***** GIVEN TEXT
Also known as: Ammonite fossil, Snakestone (historical)

Ammonite — example specimen
Photo: Becks · CC BY 2.0

An ammonite is the fossilized shell of an extinct marine animal — not a snail, as the coiled shape might suggest, but a cephalopod, the same group that today includes squid, octopuses, cuttlefish and the living nautilus. The animal lived inside the open end of a coiled, chambered shell, jetting through ancient seas and trailing tentacles much like its relatives do now. Because the soft body almost never survived, what you find is the hard shell itself, wound into a flat spiral and divided inside into a series of gas-filled chambers that let the living animal control its buoyancy.
**********
STATED TASK A: Reproduce the part of the ammonite description that opens with the words containing "Ammonite — example" and closes with "control its buoyancy.".
STATED TASK B: According to the ammonite description, which group of animals did the ammonite belong to?
STATED TASK C: Using the ammonite description, explain why an ammonite find consists of the hard shell.
***** INFORMATION PROVIDED
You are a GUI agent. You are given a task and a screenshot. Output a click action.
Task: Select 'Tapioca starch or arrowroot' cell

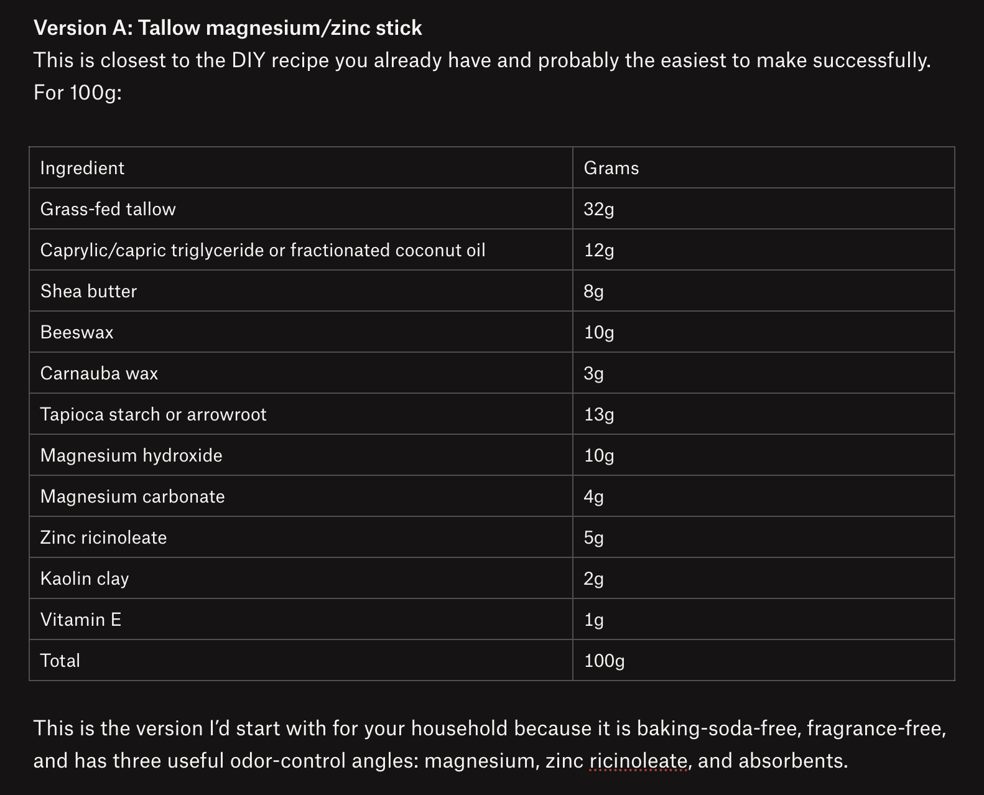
**********
FINISHED ANSWER A:
Ammonite — example specimen
Photo: Becks · CC BY 2.0

An ammonite is the fossilized shell of an extinct marine animal — not a snail, as the coiled shape might suggest, but a cephalopod, the same group that today includes squid, octopuses, cuttlefish and the living nautilus. The animal lived inside the open end of a coiled, chambered shell, jetting through ancient seas and trailing tentacles much like its relatives do now. Because the soft body almost never survived, what you find is the hard shell itself, wound into a flat spiral and divided inside into a series of gas-filled chambers that let the living animal control its buoyancy.

FINISHED ANSWER B: It was a cephalopod.

FINISHED ANSWER C: The animal's soft body almost never survived fossilization. What remains is the hard shell itself, coiled into a flat spiral and divided inside into chambers.